§ **Provided passage**:
"""

Historical changes of sexual dimorphism of human cancers
Sexual dimorphism of human cancer incidence rates has been quite steady for most of human cancers throughout the past five decades (Fig. 1). In USA, significantly increases in sexual dimorphism of human cancers were only observed in skin cancer, esophageal cancer, and thyroid cancer in recent decades (Fig. 1). Sexual dimorphism of in small and non-small cell lung cancer was constantly reduced throughout the past five decades in both USA and Sweden and the reduction of sexual dimorphism of oral cancer was only observed in Sweden but not in USA, which were due to increased female incidence and/or reduced male incidence (Figs. 1 and 2). Upon successful HIV treatments, reduced incidence of Kaposi sarcoma was observed in both USA and Sweden in the past two decades but the changes of sexual dimorphism was not clear because of lack of female incidence for certain years (Figs. 1 and 2). In Sweden, although the incidence of melanoma of the skin continuously and dramatically increased up to at least 6-fold in the past 50 years, no sexual dimorphism was observed (Fig. 1). The incidence rates of larynx cancer and kidney cancer in USA catch those in Sweden in the recent years whereas the incidence rates of non-Hodgkin lymphoma and pancreatic cancer in Sweden catch those in USA recently (Fig. 2). The incidence of stomach cancer continuously drops in both USA and Sweden throughout years but no change was observed in sexual dimorphism (Figs. 1 and 2). Both USA and Sweden have dramatic increase in the incidence of non-Hodgkin lymphoma since around 1985 but the sexual incidence ratios remain the same (Figs. 1 and 2). Therefore, historically there were many differences in cancer incidence and sexual dimorphism of incidence between USA and Sweden.
Most recent status of sexual dimorphism in human cancers
We summarized the most recent status of sexual dimorphism in human cancers from the SEER/USA (2015), Sweden (2015), Mayo Clinic (2015), and World (2012) cancer data (Table 1) because these are the immediate questions to be answered at present. Sexual dimorphism of most cancer types showed no significant difference among four datasets, especially between SERR and Mayo data. The major differences between SEER and Mayo data were that Mayo had less sexual dimorphism in stomach cancer and thyroid cancer. The major differences in sexual dimorphism were observed in Kaposi sarcoma, laryngeal cancer, esophageal cancer, and skin cancer among USA, Swedish, and worldwide data (Table 1); USA showed much higher sexual dimorphism in Kaposi sarcoma, esophageal cancer, and skin cancer and less sexual dimorphism in laryngeal cancer than Sweden and worldwide. Most differences in sexual dimorphism of cancers were observed between USA and Sweden; USA had higher sexual dimorphism in liver caner and oral cancer but less sexual dimorphism in mesothelioma than Sweden. These most recent data provide invaluable evidence to support our sexual dimorphism studies.

"""

§ **Data**:
"""

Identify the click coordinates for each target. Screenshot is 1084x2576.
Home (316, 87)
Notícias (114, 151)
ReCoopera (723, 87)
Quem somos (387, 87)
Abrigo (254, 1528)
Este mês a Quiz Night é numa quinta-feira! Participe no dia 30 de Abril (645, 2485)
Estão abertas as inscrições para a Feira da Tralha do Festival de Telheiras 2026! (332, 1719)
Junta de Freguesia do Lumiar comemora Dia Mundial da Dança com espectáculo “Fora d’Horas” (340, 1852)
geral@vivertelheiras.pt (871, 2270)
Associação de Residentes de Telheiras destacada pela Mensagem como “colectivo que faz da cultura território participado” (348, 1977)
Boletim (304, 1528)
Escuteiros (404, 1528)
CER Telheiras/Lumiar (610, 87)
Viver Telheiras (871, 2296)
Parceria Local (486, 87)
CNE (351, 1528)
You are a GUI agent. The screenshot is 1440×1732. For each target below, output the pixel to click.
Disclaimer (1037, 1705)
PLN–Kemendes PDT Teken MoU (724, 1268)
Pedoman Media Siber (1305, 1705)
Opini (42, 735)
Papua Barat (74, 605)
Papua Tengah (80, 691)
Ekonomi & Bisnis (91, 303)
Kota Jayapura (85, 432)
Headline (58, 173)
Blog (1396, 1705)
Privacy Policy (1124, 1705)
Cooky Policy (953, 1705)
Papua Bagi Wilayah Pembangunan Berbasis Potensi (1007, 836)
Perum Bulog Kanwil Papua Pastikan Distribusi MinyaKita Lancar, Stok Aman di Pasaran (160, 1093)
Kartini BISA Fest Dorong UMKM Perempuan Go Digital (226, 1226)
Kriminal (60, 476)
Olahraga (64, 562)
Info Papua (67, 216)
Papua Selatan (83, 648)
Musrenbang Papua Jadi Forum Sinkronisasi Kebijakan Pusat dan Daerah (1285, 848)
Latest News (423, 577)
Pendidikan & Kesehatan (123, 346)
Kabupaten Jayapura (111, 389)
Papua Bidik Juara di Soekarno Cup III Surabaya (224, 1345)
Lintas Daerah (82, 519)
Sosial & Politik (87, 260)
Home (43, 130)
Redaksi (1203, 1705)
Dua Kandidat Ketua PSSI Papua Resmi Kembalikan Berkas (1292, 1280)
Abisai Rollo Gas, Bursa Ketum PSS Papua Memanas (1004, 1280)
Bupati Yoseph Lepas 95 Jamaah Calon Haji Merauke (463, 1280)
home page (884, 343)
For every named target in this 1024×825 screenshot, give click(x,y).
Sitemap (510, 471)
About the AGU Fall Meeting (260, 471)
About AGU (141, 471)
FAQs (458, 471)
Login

"""

§ **Tasks for this exercise**:
**a)** In the passage on sexual dimorphism in human cancers, condense the paragraph beginning "We summarized the most recent status" into a short bulleted list that keeps its main facts.
**b)** Resume the passage on sexual dimorphism in human cancers after its final sentence.
The rows have no connection to the passage on sexual dimorphism in human cancers.

§ **Answers to the exercise**:
**a)**
- The most recent status of sexual dimorphism was summarized from SEER/USA (2015), Sweden (2015), Mayo Clinic (2015), and World (2012) cancer data (Table 1).
- Most cancer types showed no significant difference in sexual dimorphism across the four datasets, especially between SEER and Mayo.
- Mayo showed less sexual dimorphism than SEER in stomach cancer and thyroid cancer.
- Compared with Swedish and worldwide data, USA data showed much higher sexual dimorphism in Kaposi sarcoma, esophageal cancer, and skin cancer, and less in laryngeal cancer.
- Compared with Sweden, the USA had higher sexual dimorphism in liver cancer and oral cancer but less in mesothelioma.
- The authors regard these data as invaluable evidence supporting their sexual dimorphism studies.

**b)**
Sexual dimorphism between Mayo Clinic hospitalization and the USA populations
It is not surprising that sexual dimorphism of most cancers were similar between Mayo Clinic and SEER data because our Mayo Clinic data were collected from three major sites, Rochester (MN), Scottsdale (AZ), and Jacksonville (FL), in the country (Table 1), indicating that the visit of Mayo Clinic hospitals from cancer patients represent the incidence trend of human cancers in the entire US populations. Strikingly, however, the patient numbers of many cancers substantially and constantly increased throughout the past five decades, including urinary bladder cancer, esophageal cancer, liver cancer, oral cancer, kidney cancer, thyroid cancer, leukemia, myeloma, lymphoma, brain cancer, skin cancer, pancreatic cancer, and colorectal cancer, even though the incidences of these cancers in USA did not show significant changes (Fig. 2 and Additional file 1: Figure S2). A few inconsistences of sex-dimorphic ratios between SEER and Mayo Clinic data will raise our cautions when we choose the tissue samples from Mayo Clinic cancer patients for sexual dimorphism studies (Additional file 1: Figure S2). Although more detailed reasons would be interesting to investigate, improved treatments, such as new drugs and novel immunotherapies, might have major contributions for these bursts.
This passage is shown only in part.